Physiological measures of stress on teaching performance of oral surgery tutors.
Butson & Ng
The need for dental tutors to be equipped to manage stress is particularly germane within the dental profession. Since the 1930’s dentistry has been shown to be a high risk profession with levels of anxiety much greater compared with other professions (Sancho & Ruiz, 2010). This study aims to address this situation by building on the early work of Freeman, Main and Burke (1995) which outlined the importance of dentists learning to appraise how the working environment affects their stress level.
Aim and description of project
The aim of this pilot study is to trial the use of digital technologies (wearable devices) to explore the occurrence of stress in dental tutors over a series of teaching sessions in both the first and second semester of 2017. A wearable device will be used to capture physiological measures that will be converted to a measure of stress. This device also allows for the wearer to self-record perception of stress through activating a button on the top of the wristband. A small wearable camera will be used to capture continuous contextual data that will be mapped against the biometric stress measures in order to identify core stressors. Regular interactions with the participants will be incorporated as a feedback technique to ensure the results being generated are consistent with the tutor’s experiences.

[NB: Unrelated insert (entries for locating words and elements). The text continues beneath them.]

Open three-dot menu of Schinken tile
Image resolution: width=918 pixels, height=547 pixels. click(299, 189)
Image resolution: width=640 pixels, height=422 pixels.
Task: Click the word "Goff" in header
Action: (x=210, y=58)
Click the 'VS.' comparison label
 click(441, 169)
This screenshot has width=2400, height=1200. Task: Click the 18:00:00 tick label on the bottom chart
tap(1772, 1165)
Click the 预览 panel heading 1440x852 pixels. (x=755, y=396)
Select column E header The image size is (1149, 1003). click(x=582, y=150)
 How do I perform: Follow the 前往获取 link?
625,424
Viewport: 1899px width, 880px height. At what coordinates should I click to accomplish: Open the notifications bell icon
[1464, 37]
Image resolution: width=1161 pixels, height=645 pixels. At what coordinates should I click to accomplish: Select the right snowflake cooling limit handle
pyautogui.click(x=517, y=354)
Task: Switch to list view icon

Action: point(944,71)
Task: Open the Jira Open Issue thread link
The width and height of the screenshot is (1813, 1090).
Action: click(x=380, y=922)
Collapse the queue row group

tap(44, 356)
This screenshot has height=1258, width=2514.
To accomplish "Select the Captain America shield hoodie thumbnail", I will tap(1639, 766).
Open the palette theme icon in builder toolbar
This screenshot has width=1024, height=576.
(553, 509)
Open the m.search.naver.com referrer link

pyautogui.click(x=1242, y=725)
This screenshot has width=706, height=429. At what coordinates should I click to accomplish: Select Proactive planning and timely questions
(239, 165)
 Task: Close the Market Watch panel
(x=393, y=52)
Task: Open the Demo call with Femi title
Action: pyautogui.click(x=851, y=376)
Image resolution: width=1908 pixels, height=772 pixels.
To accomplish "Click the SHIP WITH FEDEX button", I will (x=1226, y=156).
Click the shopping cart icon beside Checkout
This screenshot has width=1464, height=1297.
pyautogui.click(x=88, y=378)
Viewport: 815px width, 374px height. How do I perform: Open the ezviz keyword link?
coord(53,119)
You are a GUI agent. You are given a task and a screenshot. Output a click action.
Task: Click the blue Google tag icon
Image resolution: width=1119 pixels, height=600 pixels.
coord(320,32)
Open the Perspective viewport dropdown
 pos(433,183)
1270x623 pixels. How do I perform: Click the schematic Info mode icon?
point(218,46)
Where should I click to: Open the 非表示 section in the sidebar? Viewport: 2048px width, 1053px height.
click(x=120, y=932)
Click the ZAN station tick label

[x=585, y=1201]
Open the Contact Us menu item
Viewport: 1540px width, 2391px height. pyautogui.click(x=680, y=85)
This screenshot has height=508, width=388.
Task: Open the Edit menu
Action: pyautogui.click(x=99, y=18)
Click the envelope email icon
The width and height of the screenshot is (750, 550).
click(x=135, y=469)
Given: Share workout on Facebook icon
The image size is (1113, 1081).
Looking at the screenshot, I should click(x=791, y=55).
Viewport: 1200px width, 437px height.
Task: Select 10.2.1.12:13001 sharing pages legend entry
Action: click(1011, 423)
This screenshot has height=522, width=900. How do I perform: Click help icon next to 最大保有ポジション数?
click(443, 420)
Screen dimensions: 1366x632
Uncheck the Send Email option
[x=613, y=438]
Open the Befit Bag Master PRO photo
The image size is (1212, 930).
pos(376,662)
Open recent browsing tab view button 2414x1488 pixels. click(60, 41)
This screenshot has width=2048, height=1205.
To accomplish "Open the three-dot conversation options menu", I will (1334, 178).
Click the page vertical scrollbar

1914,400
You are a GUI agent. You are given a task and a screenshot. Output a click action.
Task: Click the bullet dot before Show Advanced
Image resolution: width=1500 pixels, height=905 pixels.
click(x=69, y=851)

Three tutors will be invited to wear a non-invasive wearable device (wristband) to monitor the four physiological dimensions needed to calculate the stress measure: (1) heart rate, (2) variation in electrical characteristics of the skin, (3) peripheral skin temperature and (4) movement (of the wrist, along X, Y and Z axes). Participants will also be asked to wear a small clip-on camera that takes a photo every 30 seconds. The purpose of this device is to add context to the data streams generated by the physiological data. The two data sets will be combined in order to map stressors with stress states. Informal discussions (feedback sessions) will be scheduled with the participants to gain feedback on their perceptions of the data being captured.